As expected, this EMF opposes the voltage of the source that created it; that is, the motor becomes a generator as soon as it is turned on, and the opposing (or counter, or back) EMF will increase with increasing frequency.However, the applied EMF overcomes this "reverse emf" and makes the current flow in the direction suggested by the applied EMF; in effect, the reverse EMF acts as a brake on incoming current and limits it.Won't it affect it affect the efficiency of the EV's.More over won't these back emf badly affect the electronic circuit system.
As expected, this EMF opposes the voltage of the source that created it; that is, the motor becomes a generator as soon as it is turned on ...
Not quite. It becomes a generator when it starts turning.
... and the opposing (or counter, or back) EMF will increase with increasing frequency.
With increasing rotational speed might be a better way of saying it.
However, the applied EMF overcomes this "reverse emf" and makes the current flow in the direction suggested by the applied EMF;
In normal driving the back EMF will always be less than the applied EMF as there is always at least a small load on the motor.

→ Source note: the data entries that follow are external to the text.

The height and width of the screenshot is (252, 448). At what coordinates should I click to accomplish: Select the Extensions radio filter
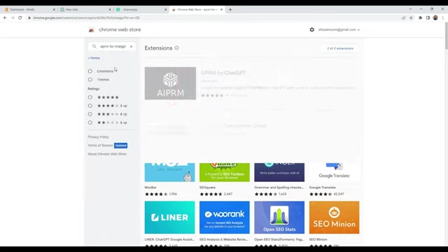tap(90, 71)
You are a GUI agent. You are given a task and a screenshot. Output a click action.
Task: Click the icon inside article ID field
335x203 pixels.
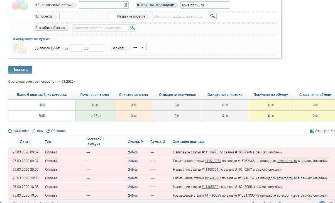pyautogui.click(x=125, y=5)
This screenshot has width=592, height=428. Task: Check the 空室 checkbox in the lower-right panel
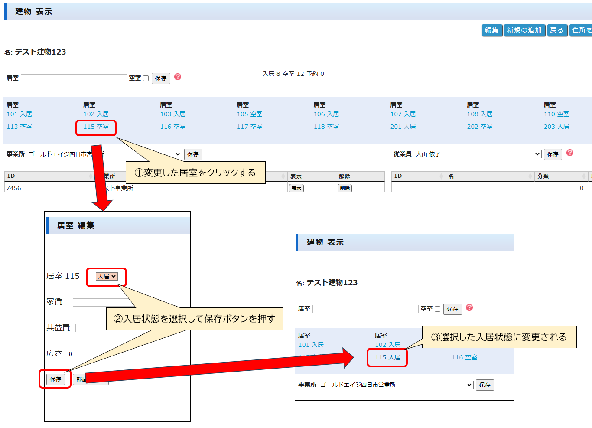[438, 309]

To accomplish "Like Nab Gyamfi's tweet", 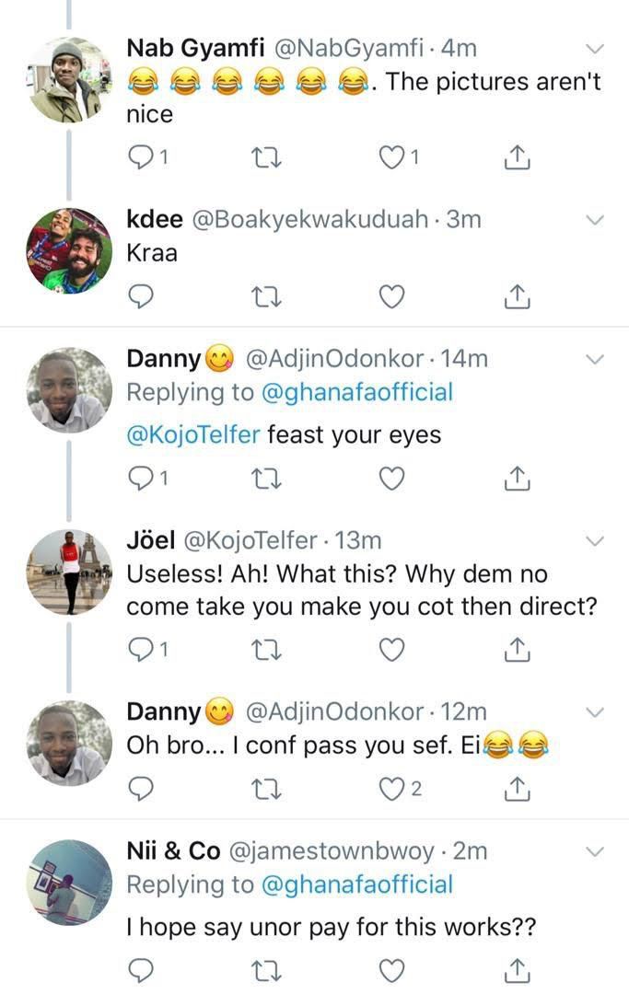I will click(x=392, y=158).
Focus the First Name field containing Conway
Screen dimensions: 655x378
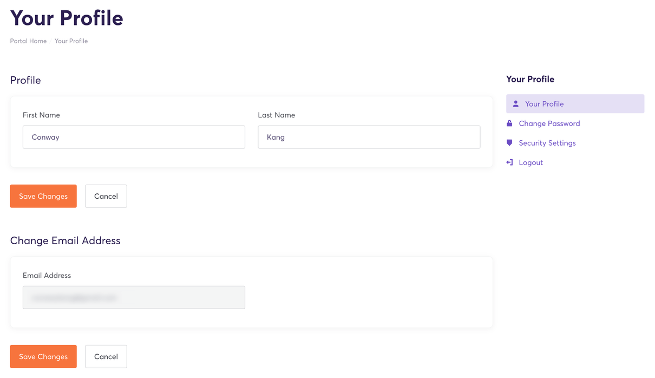[134, 137]
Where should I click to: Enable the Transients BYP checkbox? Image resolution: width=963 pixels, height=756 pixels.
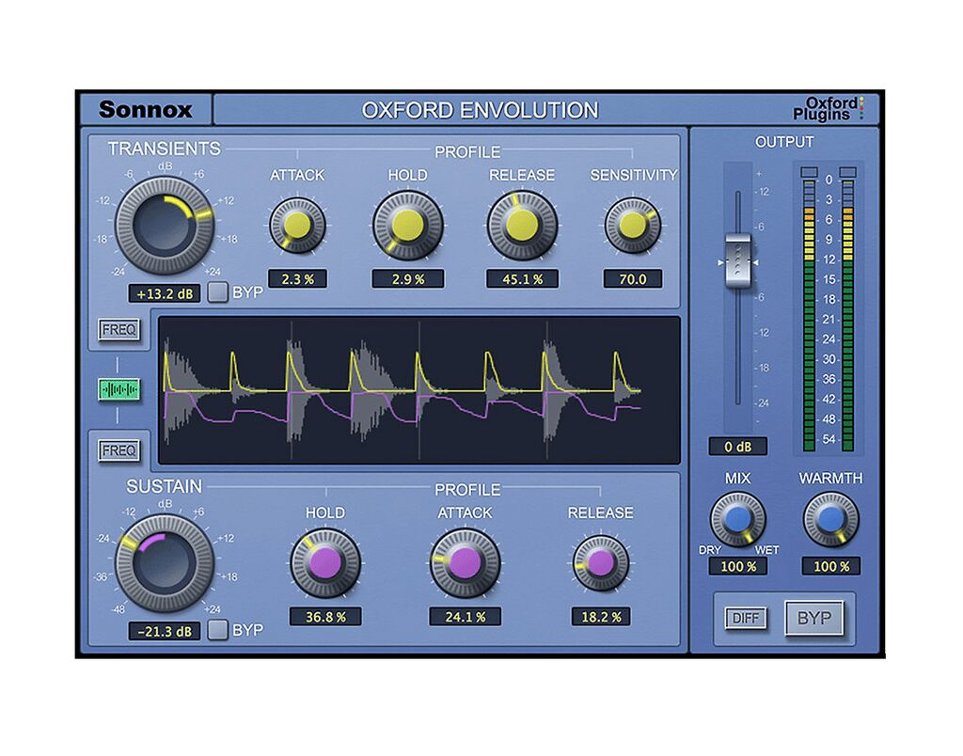click(x=217, y=291)

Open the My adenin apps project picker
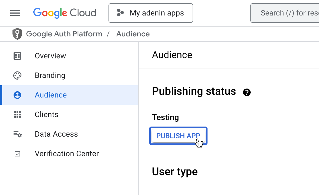(151, 13)
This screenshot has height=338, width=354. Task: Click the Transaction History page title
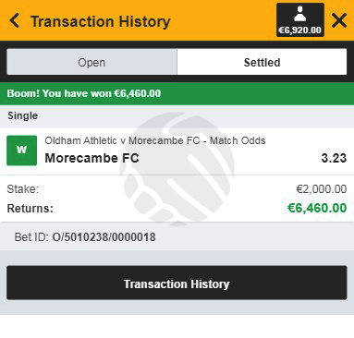101,21
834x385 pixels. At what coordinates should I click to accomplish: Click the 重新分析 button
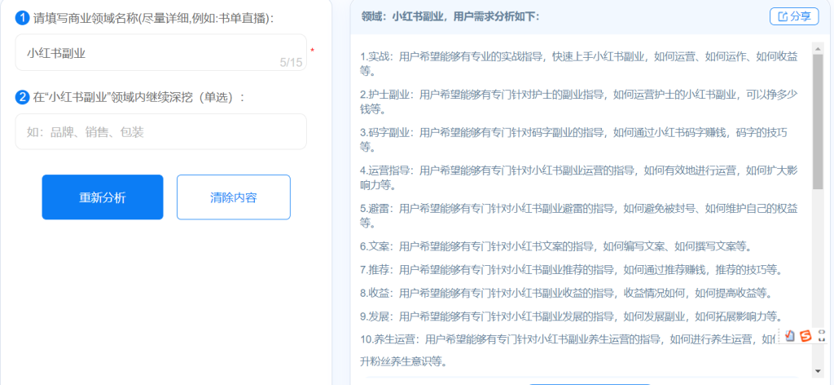(103, 197)
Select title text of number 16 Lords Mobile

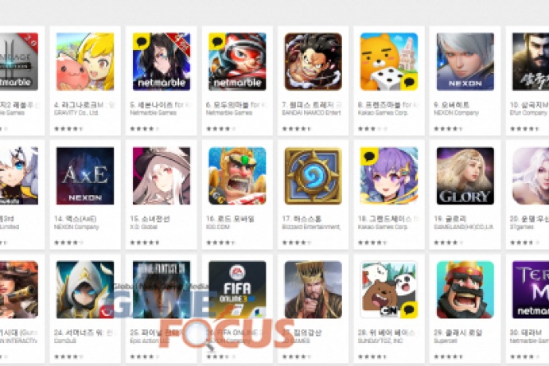(230, 219)
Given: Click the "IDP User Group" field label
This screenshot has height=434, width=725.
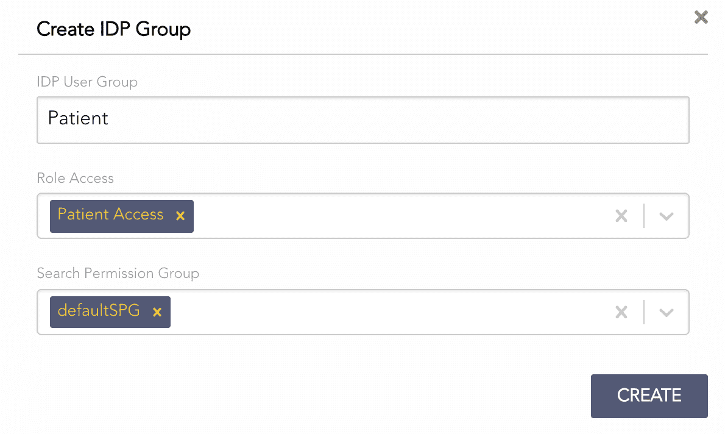Looking at the screenshot, I should tap(87, 82).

... in effect, the reverse EMF acts as a brake on incoming current and limits it.
Yes. Remember that the starting current for most motors is very high because there is no back EMF and severe heating is a result. Large motors may have a limit on how frequently they can be started (n times per hour).
Won't it affect it affect the efficiency of the EV's.
No. The motor controller applies the voltage required to generate the power required.
Moreover if we where about[?] won't these back EMF badly affect the electronic circuit system.
The biggest problem with back EMF is in regenerative braking. If the incoming energy isn't fed back into the batteries then the DC bus voltage could rise to the point of damaging the electronics. If this is going to be a problem then a bleed resistor is used to burn off some energy to maintain the DC bus voltage at the designed level.
Back EMF is good. It reduces the motor current as it approaches the no-load speed determined by the applied voltage.
Back EMF is a good thing, it does not effect the efficiency of a DC motor at all.
Torque in a DC motor is proportional to the current through the armature and the magnetic flux across the armature.
Back EMF is proportional to flux and the speed of the motor.
These simple facts give rise to a series of desirable characteristics in DC motors. If the motor is not turning there is no back EMF. The armature current is determined by the armature resistance and Vt the supply voltage to the motor and is Vt/Ra. This gives the DC motor the capability of providing huge starting torque. Look on YouTube for some of the videos of high speed diesel electric trains accelerating away from stations.
Once the motor reaches equilibrium in driving its load, the armature current and hence torque is proportional to (Vt-Eb)/Ra Supply voltage minus back EMF divided by armature resistance. Here if the load increases, the speed decreases, hence Eb decreases, so current increases so torque increases balancing the increased load and the tendency to slow down. This gives DC motors the ability to run at almost constant speed over a wide range of torque.
It is rare in science and engineering for nature to give us a win-win yet we have this with back EMF in DC motors. If it was not for the weakness of the commutator-brush system DC motors would rule the electrical energy to mechanical energy conversion world.